Cassell, Mobley, Ross, Brand, and Kaman vs. Miller, Patterson, Anthony, Elson, and Camby


----------



## Weasel (Oct 18, 2003)

Camby wins the tap.

Camby drives and scores.

Patterson fouls Cassell on the shot.


----------



## Weasel (Oct 18, 2003)

Cassell makes both FT's.

Carmelo misses a jumper.

Cassell misses a jumper.

Carmelo drives and misses.


----------



## Weasel (Oct 18, 2003)

Kaman with a beatiful bank!

Miller misses but Elson gets it back.

Cassell fouls Camby, non-shooting.

Ross blocks Miller!

Cassell hits a long jumper.


----------



## Weasel (Oct 18, 2003)

Offensive foul on Carmelo.

Mobley drives and misses the layup but Kaman gets it for the easy tap in.

Miller hits a FT line jumper.

Brand with a nice jumper.


----------



## Weasel (Oct 18, 2003)

Camby hits a jumper.

Ross with the jumper!

Miller drives and misses a layup.

Cassell to Kaman who gets fouled on the shot!


----------



## Weasel (Oct 18, 2003)

Carmelo has 2 fouls and he sits out.


----------



## Weasel (Oct 18, 2003)

Kaman makes 1 out of 2 FT's.

Miller drives and gets blocked by Kaman/Ross.

Mobley misses, Ross gets it and misses, but BRAND gets it, scores, and gets fouled.

Timeout taken.

Clippers up by 9.


----------



## Free Arsenal (Nov 8, 2004)

Go clippers, keep it up, don't let the time out stop your momentum.


----------



## Weasel (Oct 18, 2003)

Brand misses the FT.

REFS BLEW IT! Cost Kaman a bucket.

Camby drives and gets fouled by Kaman on the shot.


----------



## Weasel (Oct 18, 2003)

Camby makes 1 out of 2.

Kaman posts up and misses.

Ross stops the break!

Boykins misses a 3.

Mobley drives for the easy dunk!!


----------



## Weasel (Oct 18, 2003)

Camby misses a long jumper.

Mobley banks on the break.

Camby hits a jumper.

Mobley to Brand for the score!

INFORMATION:
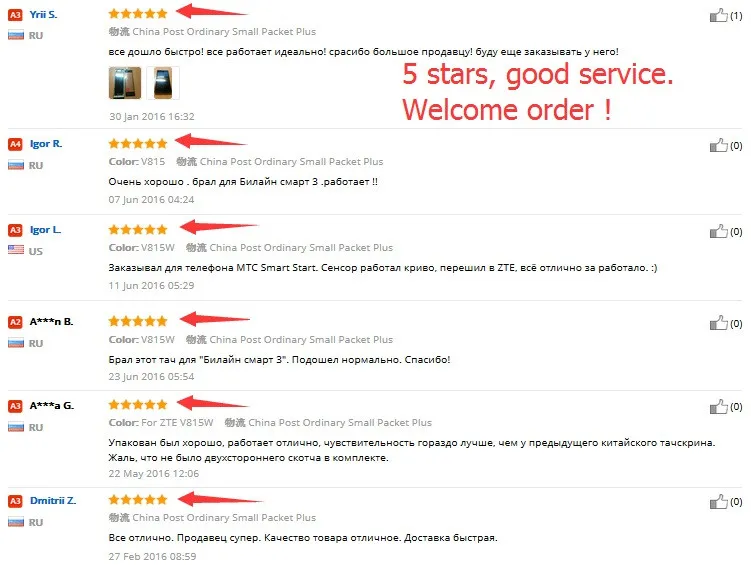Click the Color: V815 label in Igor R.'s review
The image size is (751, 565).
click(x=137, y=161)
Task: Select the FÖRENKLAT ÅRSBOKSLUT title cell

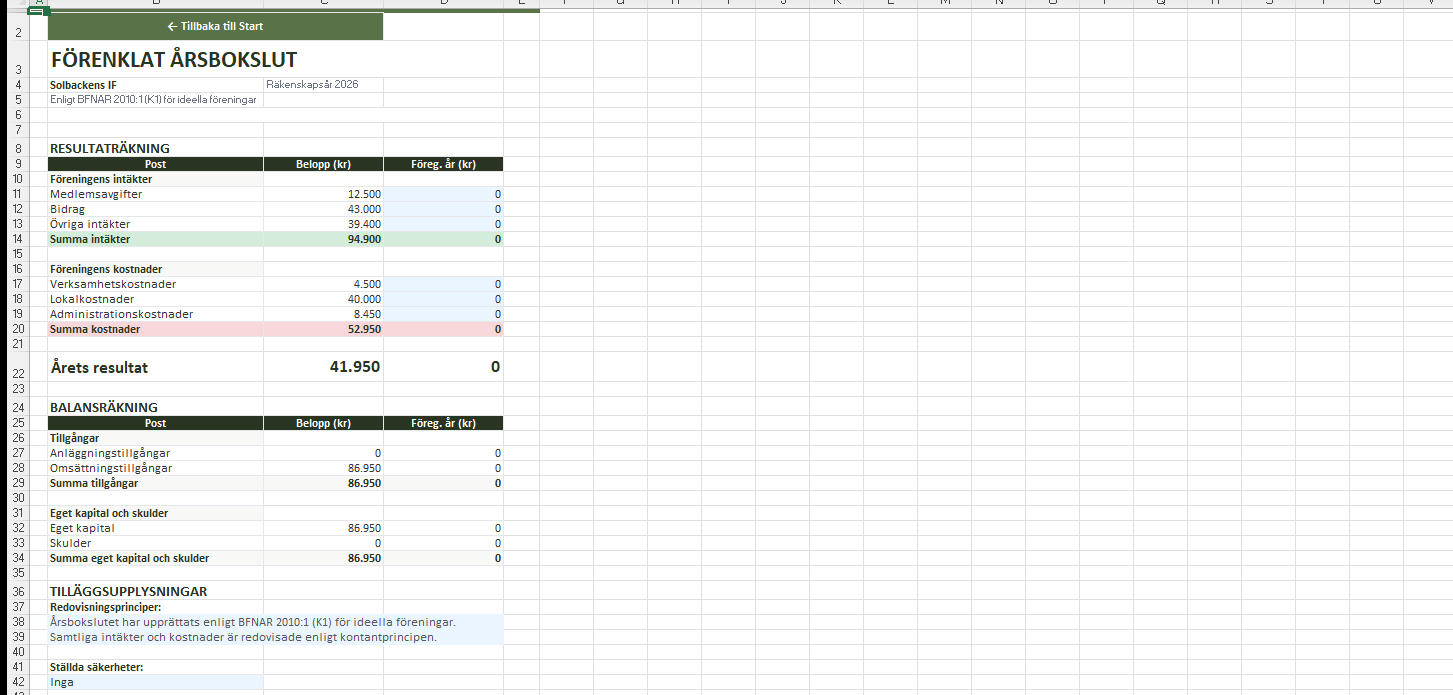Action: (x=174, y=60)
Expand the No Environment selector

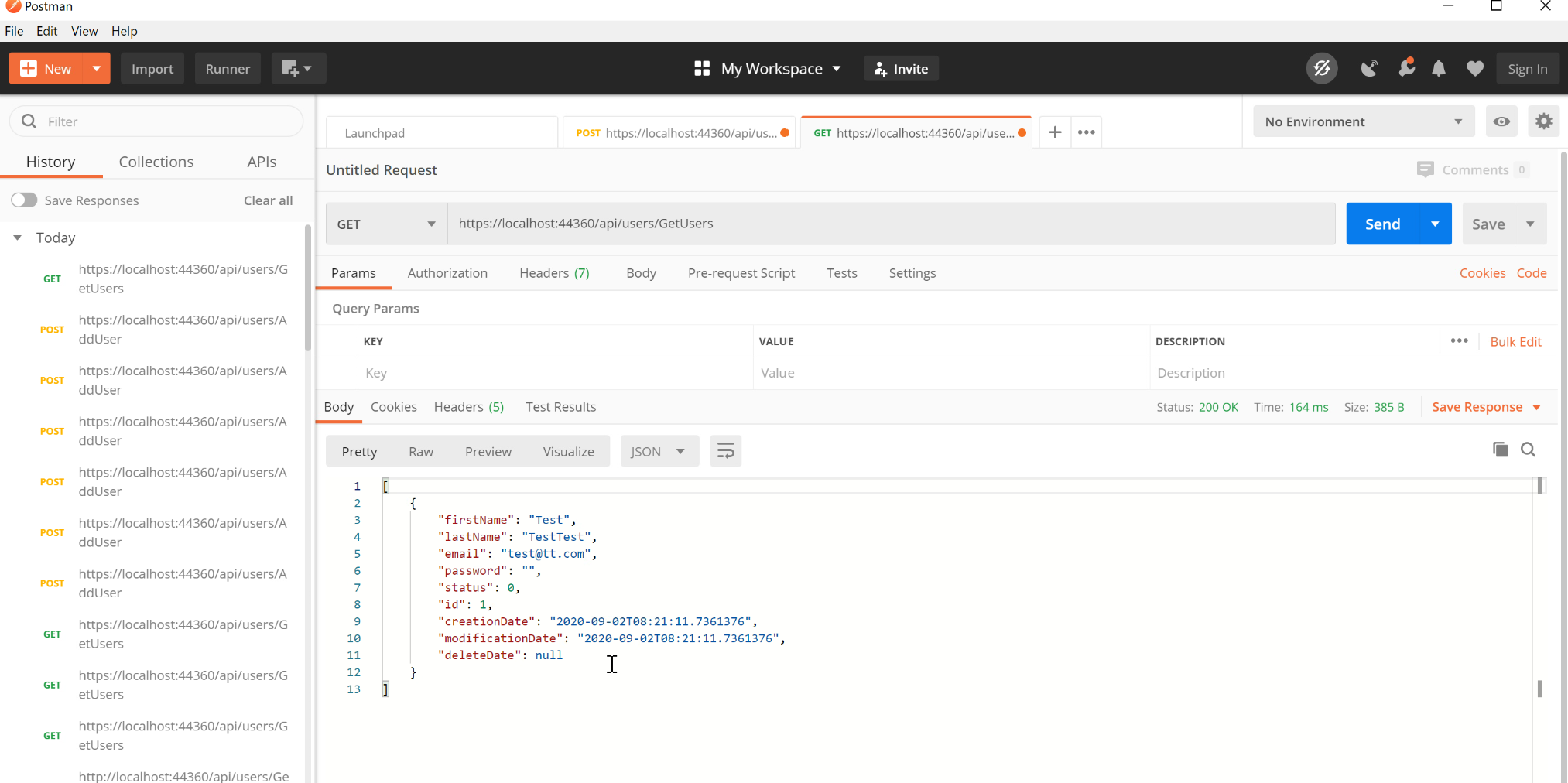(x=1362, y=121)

==

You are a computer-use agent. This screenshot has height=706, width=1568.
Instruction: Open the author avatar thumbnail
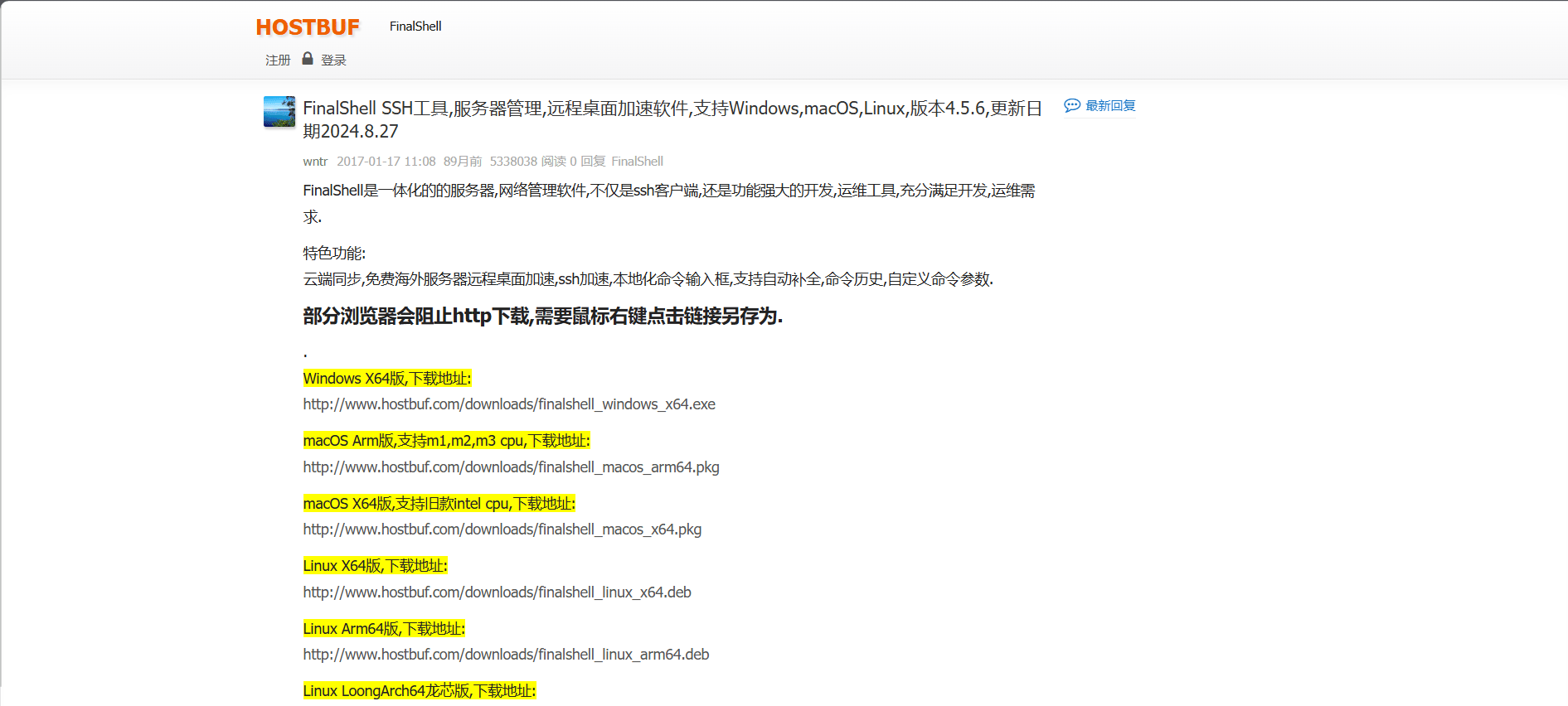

* * *

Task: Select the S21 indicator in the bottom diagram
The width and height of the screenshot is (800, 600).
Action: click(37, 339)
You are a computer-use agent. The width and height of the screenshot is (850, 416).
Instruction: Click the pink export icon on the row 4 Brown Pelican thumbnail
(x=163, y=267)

TASK GOAL:
Could you write out the part of the basketball play-by-play that begins at the words "Brand misses the" and stops after "1 out of 2."?

RESULT:
Brand misses the FT.

REFS BLEW IT! Cost Kaman a bucket.

Camby drives and gets fouled by Kaman on the shot.


----------



## Weasel (Oct 18, 2003)

Camby makes 1 out of 2.